Letterbook Docs
Enable sending from your support address
Configure the permissions and DNS records needed for Letterbook to send replies.
Last updated June 22, 2026
What this guide covers
Letterbook can receive forwarded mail before sending is enabled. To reply from a customer-facing address, verify that Letterbook is allowed to send on behalf of that mailbox or domain.
Setup checklist
- Choose the sending address customers should see
- Verify domain or mailbox ownership
- Configure DKIM for the sending domain
- Confirm SPF, DKIM, and DMARC alignment
- Send a test reply from Letterbook
- Check spam placement and reply threading
Configure DKIM
DKIM is the main DNS setup required before Letterbook can send trusted replies from your domain. It adds a cryptographic signature to outbound mail so receiving mail servers can verify that Letterbook is allowed to send for your domain. For background, read What is DKIM? Why do we need it?
Letterbook supports two DKIM setup paths:
- Auto configure with Domain Connect: available for Cloudflare-managed DNS.
- Manual setup: available for every other DNS provider by copying the records from Letterbook into your DNS host.
Auto configure with Cloudflare
Use auto configure when your domain's DNS is managed in Cloudflare and you have permission to update DNS records for the zone.
- Open the sending address setup flow in Letterbook.
- Enter the support address you want customers to see, such as
support@company.com. - Choose the option to configure DNS automatically.
- Select Cloudflare when prompted.
- Sign in to Cloudflare and approve the Domain Connect request.
- Return to Letterbook and wait for verification to finish.
- Send a test reply from a Letterbook conversation.
Letterbook uses Domain Connect to request only the DNS records needed for sender authentication. If Cloudflare approval succeeds but verification is still pending, wait a few minutes and check again. DNS changes are usually quick in Cloudflare, but verification can still lag while mail authentication records propagate.
Manual DNS setup
Use manual setup if your DNS is not hosted in Cloudflare or if you prefer to review and add records yourself.
- Open the sending address setup flow in Letterbook.
- Enter the support address you want customers to see.
- Copy each DNS record shown in Letterbook.

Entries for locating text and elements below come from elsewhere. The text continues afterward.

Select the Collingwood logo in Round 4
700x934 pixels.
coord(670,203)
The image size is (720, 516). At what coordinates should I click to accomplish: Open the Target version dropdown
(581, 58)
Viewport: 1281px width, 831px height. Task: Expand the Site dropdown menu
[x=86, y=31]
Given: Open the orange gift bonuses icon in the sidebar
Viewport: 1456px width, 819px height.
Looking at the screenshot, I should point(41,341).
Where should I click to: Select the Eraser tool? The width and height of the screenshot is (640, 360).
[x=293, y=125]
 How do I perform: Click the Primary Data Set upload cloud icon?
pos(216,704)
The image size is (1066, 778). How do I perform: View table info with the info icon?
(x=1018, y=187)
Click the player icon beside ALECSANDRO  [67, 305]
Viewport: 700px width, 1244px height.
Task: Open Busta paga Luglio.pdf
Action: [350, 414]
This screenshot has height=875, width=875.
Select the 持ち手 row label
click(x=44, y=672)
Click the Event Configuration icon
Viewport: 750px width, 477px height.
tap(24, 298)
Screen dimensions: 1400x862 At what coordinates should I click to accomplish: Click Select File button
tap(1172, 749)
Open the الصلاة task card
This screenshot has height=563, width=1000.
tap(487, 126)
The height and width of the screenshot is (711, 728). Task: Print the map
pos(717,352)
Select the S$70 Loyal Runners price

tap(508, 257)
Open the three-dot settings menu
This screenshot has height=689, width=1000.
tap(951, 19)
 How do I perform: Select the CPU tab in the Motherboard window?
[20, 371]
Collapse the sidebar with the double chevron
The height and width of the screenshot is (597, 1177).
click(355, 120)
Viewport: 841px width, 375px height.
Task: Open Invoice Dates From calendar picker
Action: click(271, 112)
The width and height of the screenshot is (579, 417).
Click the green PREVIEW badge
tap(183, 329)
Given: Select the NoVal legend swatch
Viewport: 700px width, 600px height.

- Open your DNS provider and add the records exactly as shown.
- Save the DNS changes.
- Return to Letterbook and click verify.
- Send a test reply once the domain is verified.
Copy the record name, type, and value exactly. DNS providers display hostnames differently: some expect the full hostname, while others automatically append your root domain. If Letterbook asks for a record such as selector._domainkey.company.com, your DNS provider may want only selector._domainkey.
Records Letterbook may ask you to add
- DKIM records prove that Letterbook can sign mail for your domain.
- SPF records help receiving servers confirm which services can send mail for your domain.
- DMARC records tell receiving servers how to handle messages that fail authentication.
Not every domain needs every record added during setup. Letterbook will show the specific records required for your sending address.
Sending from aliases and shared mailboxes
The sending domain is the part after @. If you verify company.com, you can usually send from addresses on that domain after the address itself is allowed in Letterbook. For example, support@company.com and help@company.com share the same domain authentication.
Aliases and shared mailboxes still need to be configured carefully:
- The address should be recognizable to customers.
- The address should receive replies or forward replies back into Letterbook.
- Existing auto-replies, forwarding rules, and previous helpdesk routing should be disabled if they would create duplicate responses.
Configuration details
- Letterbook provides the DNS records needed for sender verification.
- Add the records wherever DNS is hosted for your domain.
- DNS changes can take time to propagate before verification succeeds.
- Strict DMARC policies may require exact sender alignment.
- Shared mailboxes and aliases may need both receiving and sending setup.
- You can change the default sender after another address is verified.
Troubleshooting
DNS records are still pending
Check that the record name and value match Letterbook exactly. If your DNS provider automatically appends the root domain, remove the duplicated domain from the record name.
Auto configure is not available
Auto configure currently supports Cloudflare through Domain Connect. If your domain uses another DNS provider, use manual setup.
Replies show a different sender
Confirm that the support address is selected as the default sender in Letterbook and that the domain has passed verification.
Messages go to spam
Confirm DKIM passes, check SPF and DMARC alignment, and send another test after DNS propagation finishes.
Replies create a new thread
Make sure inbound mail for the same address is forwarding into Letterbook and that another inbox or helpdesk is not also replying to the same customer thread.
The support address can receive mail but cannot send
Receiving and sending are separate setup steps. Forwarding routes inbound mail into Letterbook, while DKIM and sender verification allow Letterbook to send trusted outbound replies.